Central at South
It is of paramount importance that I teach my husband how to be a Southerner, at least a half-decent one if not one of regal bearing.
For instance I tell this dear man, descended from those who traveled on the Mayflower and therefore generations deep in New England, that to be a true Southerner, you have to get into everyone else’s business. Not in a mean way but in a caring-I-can-help kind of way.
His family has boundaries. No one overshares or over-asks. No one intrudes or inquires with personal questions. Everyone minds their own business. Drives me crazy.
Now, my family? Well, no one ever heard of boundaries. We’re appalled at such a thought.

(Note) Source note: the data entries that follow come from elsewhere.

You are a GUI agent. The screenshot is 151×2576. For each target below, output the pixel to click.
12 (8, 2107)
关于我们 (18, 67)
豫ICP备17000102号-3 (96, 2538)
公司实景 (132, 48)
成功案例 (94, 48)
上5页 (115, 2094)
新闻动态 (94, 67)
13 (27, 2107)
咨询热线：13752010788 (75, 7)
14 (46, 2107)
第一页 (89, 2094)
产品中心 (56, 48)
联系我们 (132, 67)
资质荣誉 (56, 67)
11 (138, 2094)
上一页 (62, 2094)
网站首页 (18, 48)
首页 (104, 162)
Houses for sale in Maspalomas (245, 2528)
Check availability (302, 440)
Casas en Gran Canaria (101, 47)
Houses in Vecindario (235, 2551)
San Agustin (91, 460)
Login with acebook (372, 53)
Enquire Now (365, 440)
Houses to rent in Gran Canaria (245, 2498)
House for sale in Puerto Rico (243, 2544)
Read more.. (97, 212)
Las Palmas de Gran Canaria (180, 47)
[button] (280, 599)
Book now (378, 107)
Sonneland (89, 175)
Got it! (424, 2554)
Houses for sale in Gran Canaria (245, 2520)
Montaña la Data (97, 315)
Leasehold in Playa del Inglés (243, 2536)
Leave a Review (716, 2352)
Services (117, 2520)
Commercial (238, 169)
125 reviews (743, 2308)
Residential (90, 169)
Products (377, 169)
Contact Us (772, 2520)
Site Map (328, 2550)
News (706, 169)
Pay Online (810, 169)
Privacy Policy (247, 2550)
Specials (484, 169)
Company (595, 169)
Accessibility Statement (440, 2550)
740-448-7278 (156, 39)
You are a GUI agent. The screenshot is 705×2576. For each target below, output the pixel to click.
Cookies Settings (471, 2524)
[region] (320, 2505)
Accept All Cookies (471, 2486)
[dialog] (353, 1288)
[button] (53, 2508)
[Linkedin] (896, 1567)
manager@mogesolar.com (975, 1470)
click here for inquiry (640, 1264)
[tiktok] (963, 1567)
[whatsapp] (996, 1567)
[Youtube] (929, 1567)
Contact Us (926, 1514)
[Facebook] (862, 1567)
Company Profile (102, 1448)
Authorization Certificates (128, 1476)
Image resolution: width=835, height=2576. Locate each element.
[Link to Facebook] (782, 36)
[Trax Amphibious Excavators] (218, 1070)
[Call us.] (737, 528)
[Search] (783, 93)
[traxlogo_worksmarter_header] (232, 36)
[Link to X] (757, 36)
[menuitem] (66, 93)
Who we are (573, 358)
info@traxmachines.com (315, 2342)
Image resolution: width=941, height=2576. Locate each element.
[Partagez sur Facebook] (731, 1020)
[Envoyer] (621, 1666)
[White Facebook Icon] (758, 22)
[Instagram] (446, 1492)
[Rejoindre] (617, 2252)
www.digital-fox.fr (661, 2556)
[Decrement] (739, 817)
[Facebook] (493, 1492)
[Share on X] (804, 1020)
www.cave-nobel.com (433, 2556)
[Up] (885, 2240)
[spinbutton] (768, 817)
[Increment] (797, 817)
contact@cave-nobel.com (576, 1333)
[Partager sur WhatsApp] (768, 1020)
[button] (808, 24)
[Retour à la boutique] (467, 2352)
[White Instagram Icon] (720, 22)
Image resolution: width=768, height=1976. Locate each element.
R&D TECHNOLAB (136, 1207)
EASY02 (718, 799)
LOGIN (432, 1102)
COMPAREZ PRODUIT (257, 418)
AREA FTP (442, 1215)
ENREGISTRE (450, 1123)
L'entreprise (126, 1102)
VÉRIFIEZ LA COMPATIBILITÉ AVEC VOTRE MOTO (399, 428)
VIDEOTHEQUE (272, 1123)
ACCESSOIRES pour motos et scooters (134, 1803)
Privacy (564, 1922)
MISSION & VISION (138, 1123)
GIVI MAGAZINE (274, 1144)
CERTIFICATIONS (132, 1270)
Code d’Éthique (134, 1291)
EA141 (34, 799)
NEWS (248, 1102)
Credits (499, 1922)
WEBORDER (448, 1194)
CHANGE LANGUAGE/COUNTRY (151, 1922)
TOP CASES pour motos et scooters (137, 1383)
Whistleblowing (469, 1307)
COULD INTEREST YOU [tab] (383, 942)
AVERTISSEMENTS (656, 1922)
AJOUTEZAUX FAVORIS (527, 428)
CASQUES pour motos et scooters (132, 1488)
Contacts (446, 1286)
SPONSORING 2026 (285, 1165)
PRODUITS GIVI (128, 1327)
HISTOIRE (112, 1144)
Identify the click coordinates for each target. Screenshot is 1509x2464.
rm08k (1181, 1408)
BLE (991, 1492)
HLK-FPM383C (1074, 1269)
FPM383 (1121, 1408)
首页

If one of us has a problem, we’ve all got a problem.
And if one of us doesn’t think we have a problem, the rest of us will be happy to point out why she does have a problem and then offer wise counsel on how to resolve it. Our motto is: “You got a problem. We got a solution.”
We don’t timidly put a toe into someone’s business. We dive in, fully clothed and immerse ourselves in the situation. We pull together, we grumble together, we debate and, importantly — at least to us — we pray for each other.
Secondly, to be a proper know-it-all Southerner, you have to know people’s names, who they’re kin to and the history of the family.
Tink is failing miserably at this. Now, I know he’s new at this, but you’ve got to start with the last name.
When we started to consider building a new barn, Tink plunged into the task with his typically inquisitive nature. He bought books, studied plans, asked for advice from farmers and visited barns. One day, he returned from a barn field trip.
“What was the guy’s last name?” I asked.
“Don’t know.” He knows I hate that answer so he thought for a moment, in order to give me more information. “The folks who own the farm came down to say hello.”
“Really? What were their names?”
A sheepish look crossed his face. I rolled my eyes.
“Listen, you need to learn that here in the South, we know people, we know who they’re kin to and we have all the background information. You have to know enough that you can keep going until the person you’re talking to knows who you’re talking about.”
It’s so simple: if you know enough about the person, you will eventually find a connection between him and the person you’re talking to. The next day, Rodney, my brother-in-law, stopped by the house. He started a story but needed to set the characters before launching into the tale.
“Do you know Walter Moses?” he asked me. I shook my head.
“He worked for Ben Gooch for years. Used to be his right hand man.”
“No,” I replied. “I don’t know him.”
“He went to White County High School. I think he graduated, but something makes me think he might’ve quit before he finished. Nice looking man. Dark headed. He comes to church sometimes and sits back there on the last bench. Next to the Roberts. Always smilin’. I know you’d know him if you saw him.”
“Hmmm. I can’t place him.”
“His brother, Sam, owned that store over off 115 for about 35 or 40 years. I don’t know for a fact, but I’m sure there’s a big age difference between ’em because Sam would be in his late 70s now — he’s still alive — and Walter is mid-50s.”
I got it. I don’t know Sam, but I’ve known Sam’s funny, personable wife for years. I had the connection. I knew the family and, therefore, I knew Walter. Sorta. That’s how it’s done in the South, though.
It’s six degrees of separation, Southern style.